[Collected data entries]

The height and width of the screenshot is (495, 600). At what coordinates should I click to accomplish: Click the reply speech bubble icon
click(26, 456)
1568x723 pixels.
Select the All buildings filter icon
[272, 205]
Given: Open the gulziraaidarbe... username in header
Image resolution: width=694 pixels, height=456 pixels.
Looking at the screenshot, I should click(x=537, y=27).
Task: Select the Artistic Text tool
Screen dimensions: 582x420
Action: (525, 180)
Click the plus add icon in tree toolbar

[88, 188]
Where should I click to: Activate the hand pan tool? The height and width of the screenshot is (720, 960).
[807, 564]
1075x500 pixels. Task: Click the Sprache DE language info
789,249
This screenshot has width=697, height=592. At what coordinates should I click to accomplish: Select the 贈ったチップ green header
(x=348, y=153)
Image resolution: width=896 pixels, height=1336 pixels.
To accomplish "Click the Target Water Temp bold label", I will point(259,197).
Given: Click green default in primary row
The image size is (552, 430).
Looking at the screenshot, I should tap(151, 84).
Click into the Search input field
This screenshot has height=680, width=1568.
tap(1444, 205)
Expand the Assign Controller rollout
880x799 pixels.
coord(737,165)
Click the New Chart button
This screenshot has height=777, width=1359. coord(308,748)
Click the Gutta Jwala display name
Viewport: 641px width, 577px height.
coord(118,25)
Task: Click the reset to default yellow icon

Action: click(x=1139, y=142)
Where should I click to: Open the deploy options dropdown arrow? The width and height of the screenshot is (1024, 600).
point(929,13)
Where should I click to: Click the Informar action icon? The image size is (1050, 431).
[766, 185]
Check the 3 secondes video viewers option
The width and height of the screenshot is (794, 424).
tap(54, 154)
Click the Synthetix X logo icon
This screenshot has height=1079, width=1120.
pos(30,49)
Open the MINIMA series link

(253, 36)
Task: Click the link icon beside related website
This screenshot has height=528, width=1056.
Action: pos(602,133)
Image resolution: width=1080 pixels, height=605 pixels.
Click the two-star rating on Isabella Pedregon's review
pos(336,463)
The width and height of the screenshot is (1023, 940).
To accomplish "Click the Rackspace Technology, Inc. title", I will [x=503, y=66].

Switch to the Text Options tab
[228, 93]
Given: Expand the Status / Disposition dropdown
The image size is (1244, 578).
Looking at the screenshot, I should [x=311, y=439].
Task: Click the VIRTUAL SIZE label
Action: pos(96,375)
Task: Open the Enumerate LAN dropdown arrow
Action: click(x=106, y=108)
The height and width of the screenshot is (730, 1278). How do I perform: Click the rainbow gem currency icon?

**EXERCISE**
Filter the records down to the lines that contain the string "will", and copy those lines.

**PROBLEM SOLUTION**
To accomplish "Click the Target Water Temp bold label", I will point(259,197).
To accomplish "Click the Rackspace Technology, Inc. title", I will [x=503, y=66].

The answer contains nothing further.